Overall completeness and applicability of evidence

Two large surveillance studies examined the use of regular salmeterol without randomised ICS (SMART 2006 SNS 1993). As a result of the increase in serious adverse events reported in these studies, the FDA mandated surveillance studies of regular salmeterol in adults and children. These two large surveillance studies ‐ in adults (AUSTRI 2016 ‐ previously ongoing study NCT01475721) ‐ and in children (VESTRI 2016 ‐ previously ongoing study NCT01462344) ‐ assessed the safety of regular salmeterol in combination with an ICS; these studies have now been published, and the results have been incorporated into this updated review. The two large new studies were designed to test whether salmeterol was safe when added to ICS; to do this, investigators used a safety margin that was derived from the worst end of the 95% confidence interval of the comparative risk for a combined endpoint in these trials (death, intubation, or hospital admission). The FDA pre‐defined safety margins for the composite outcomes in these studies of a relative measure of 2.0 in adults and 2.675 in children; confidence intervals of the pooled odds ratios from this review for serious adverse events for adults and children (all‐cause and asthma‐related) now fall within these margins.

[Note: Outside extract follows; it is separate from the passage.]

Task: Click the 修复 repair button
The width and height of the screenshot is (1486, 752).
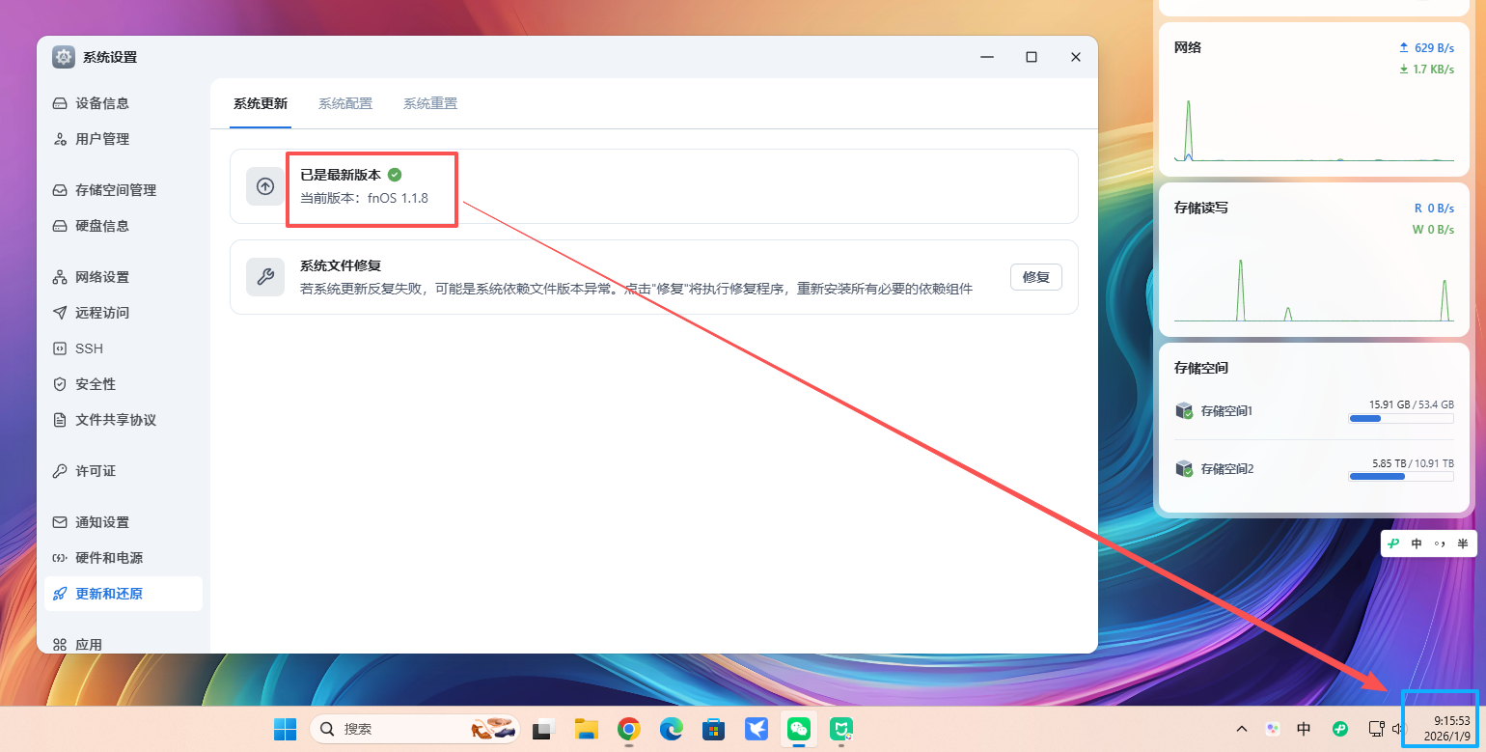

Using the same approach ‐ by transforming the worst‐case 95% confidence interval of the pooled odds ratio and the pooled risk difference from all trials in this review ‐ we determined the upper limits of the confidence intervals for both odds ratios and risk differences, and we have presented them in Table 3 and Table 4. We used Visual Rx to convert these upper limits to worst‐case numbers needed to treat for an additional harmful effect (NNTH), for one additional person to suffer an event from these upper limits listed in Table 3 and Table 4.

Although the new FDA studies do not exceed their pre‐defined safety margins for non‐fatal serious adverse events on salmeterol in combination with ICS, the levels of adherence in AUSTRI 2016 (median 95.1%) and VESTRI 2016 (median 94%) were much higher than is usual in day‐to‐day practice. These trials, as well as many recent trials, also excluded participants with life‐threatening asthma. This may limit the applicability of findings from these new studies and from this review.

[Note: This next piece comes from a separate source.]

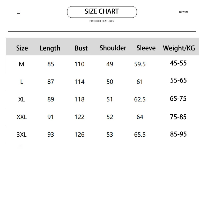Screen dimensions: 207x207
Task: Click the 45-55 weight value
Action: pos(178,63)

Almost all studies used combination inhalers; therefore the results of this review do not apply to the use of salmeterol and ICS in separate inhalers.

Quality of the evidence

We assessed risk of bias in the included studies as low for all‐cause outcomes, as the procedures for randomisation and blinding were appropriate, having been designed for regulatory purposes (thereby ensuring common definitions of serious adverse events and minimising the likelihood of selection bias, even though this was not well reported in published papers or trial registers). Although we judged most studies to be at high risk of detection bias, we are not concerned about detection bias for asthma‐related serious adverse events in children, because most events were reported from the new study VESTRI 2016, which provided independent assessment of causation. However we were more concerned about detection bias affecting the treatment effect in adults because the only study with independent assessment of causation was AUSTRI 2016, which yielded a wider confidence interval when data from this study alone were considered.

We previously assessed our confidence in the evidence as moderate due to statistical imprecision. This reflected the low rates of mortality and non‐fatal adverse events across studies included in the review (summary of findings Table for the main comparison).

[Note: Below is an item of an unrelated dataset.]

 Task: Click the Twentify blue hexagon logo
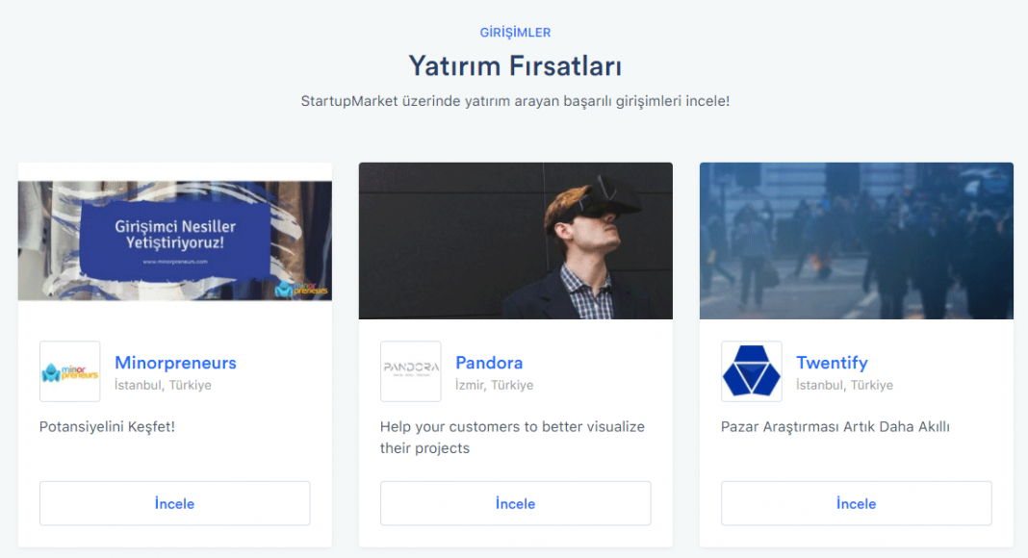752,371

Our confidence in the findings of this review remains moderate. Included studies reported no deaths from asthma and a total of 24 deaths of any cause among adults. Even with additional data for the 2018 update, the upper confidence intervals for all‐cause non‐fatal serious adverse events remain at a possible NNTH of 152 for adults and 139 for children over six months. We believe that this risk boundary remains too high to grade the evidence with a high level of certainty to show that adding salmeterol to regular ICS was entirely safe.

Potential biases in the review process

Selection of the best method to combine studies with rare events is contentious when event rates are low ‐ not least because of the corrections required to calculate ORs with zero events (Sweeting 2004). Because it became apparent in the course of carrying out our reviews that the pooled ORs were heavily dependent on the zero adjustment used in Mantel‐Haenszel and inverse variance methods, we used the Peto OR and RDs to report results of this review. The likely bias in using the Peto OR is small, as only three trials ‐ Aubier 1999, Bateman 2001, and van Noord 2001 ‐ showed any imbalance in the number of patients in each arm (Sweeting 2004). In these studies, twice the number of patients were randomised to regular salmeterol with ICS in comparison to ICS alone.

Similarly, the included studies were influenced by the decision to restrict the review to trials that randomised participants to salmeterol and ICS, but this decision reduces the risk of bias arising from patients discontinuing their usual inhaled steroid medication if they feel better on the randomised treatment. This pre‐supposes a similar risk of serious adverse events when salmeterol and fluticasone are delivered via one inhaler, and when salmeterol is added to inhaled corticosteroid therapy via a separate inhaler, when both are randomised treatments in a controlled trial.

Agreements and disagreements with other studies or reviews

An overview of Cochrane Reviews on the safety of regular salmeterol or formoterol in children (with and without combination ICS) does not reveal any significant differences between the safety of regular salmeterol and regular formoterol in children, but the number of children studied remains small in comparison to the number of adults (Cates 2012a Cates 2014). Moreover, no separate safety results are currently available for adolescents who were recruited in the adult and adolescent trials.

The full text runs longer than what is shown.